-- Exercise input follows --
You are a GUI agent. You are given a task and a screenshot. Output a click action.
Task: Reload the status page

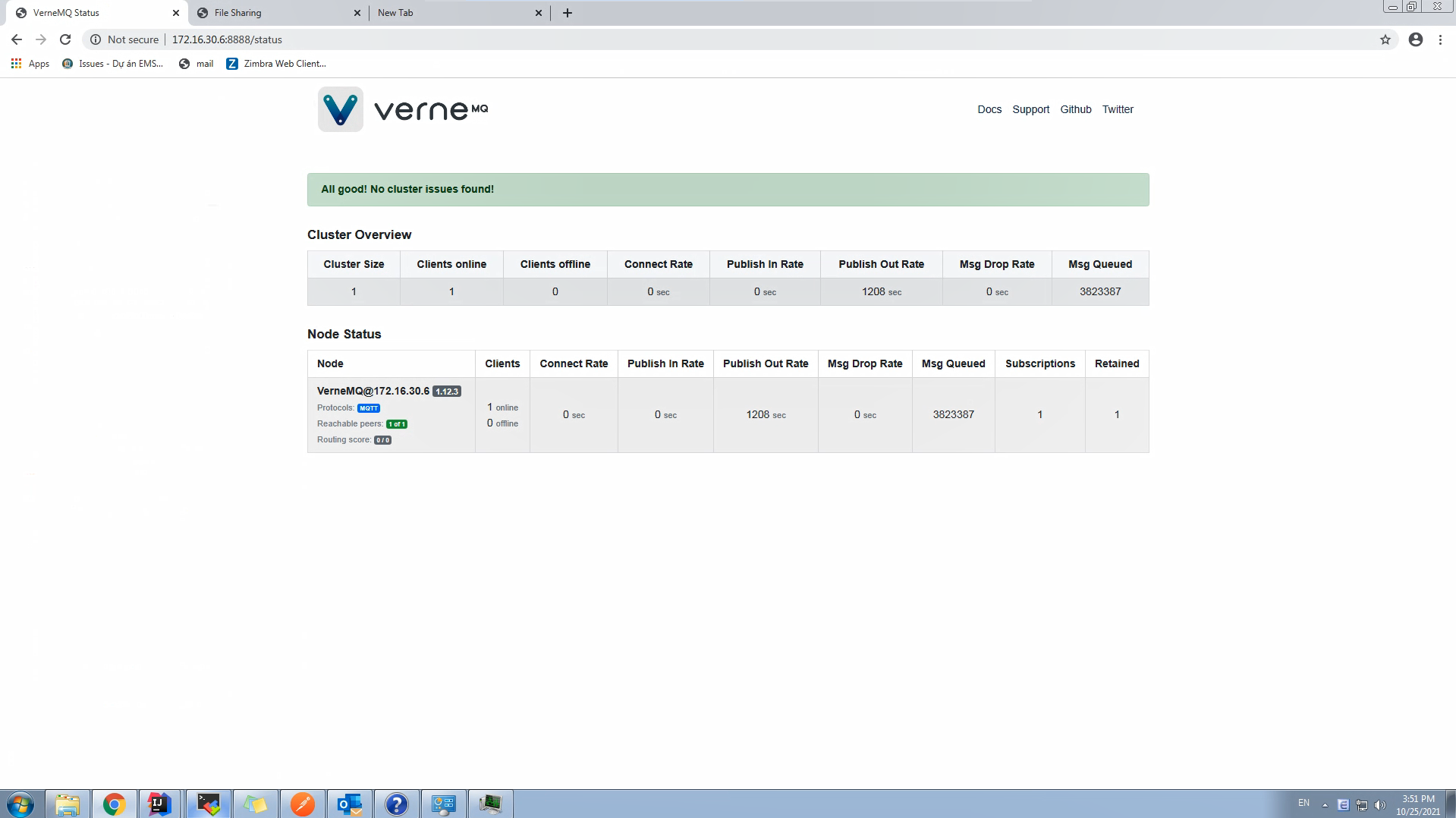pyautogui.click(x=65, y=39)
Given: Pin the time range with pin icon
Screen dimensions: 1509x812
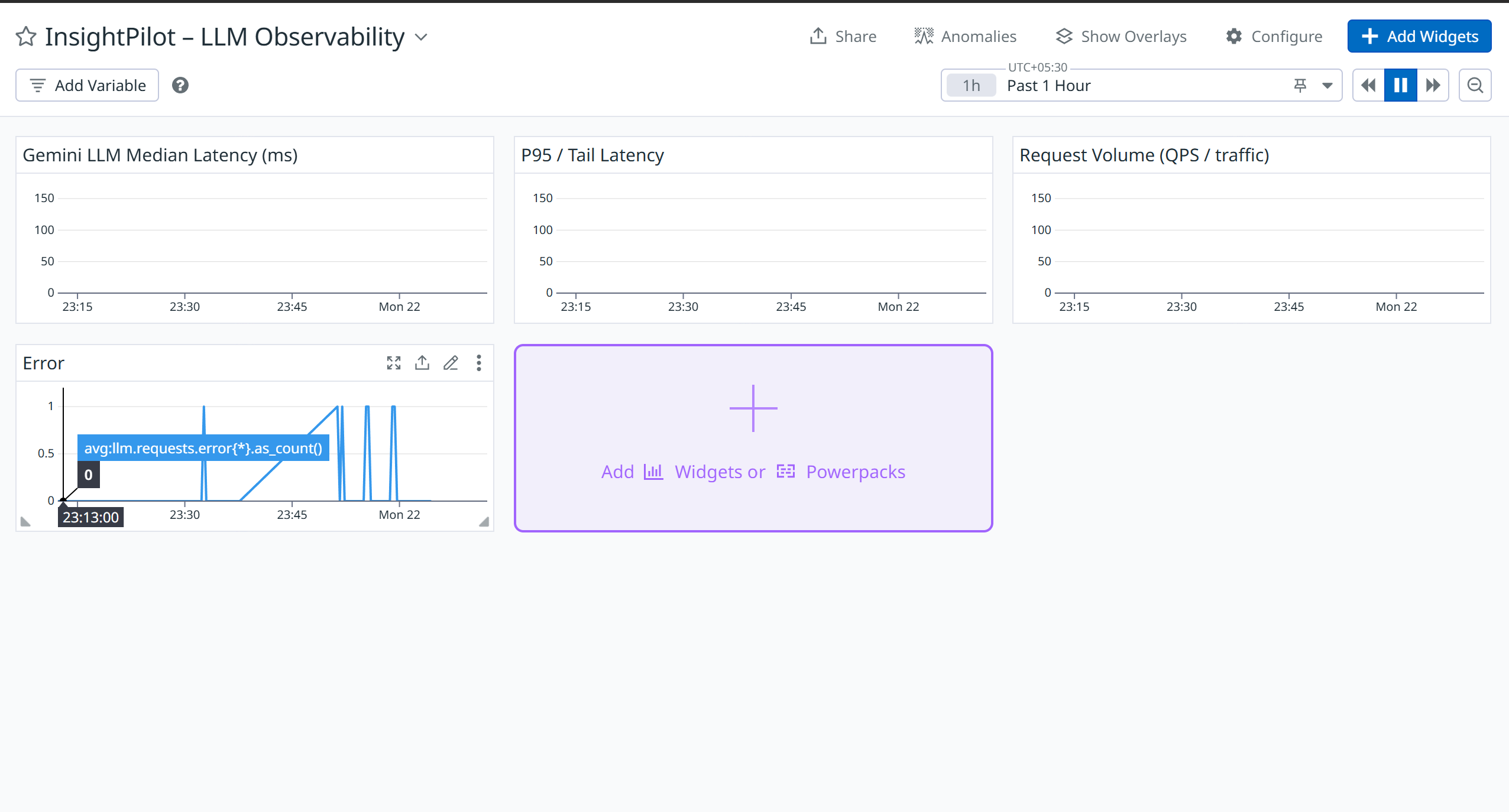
-- Exercise input concluded --
All lines from the one containing "Task: Reload the status page" through the end of the data are to be restated exactly, with nothing else and without the pictures.

▸ **Solution to the exercise**:
Task: Reload the status page

pyautogui.click(x=65, y=39)
Given: Pin the time range with pin icon
Screen dimensions: 1509x812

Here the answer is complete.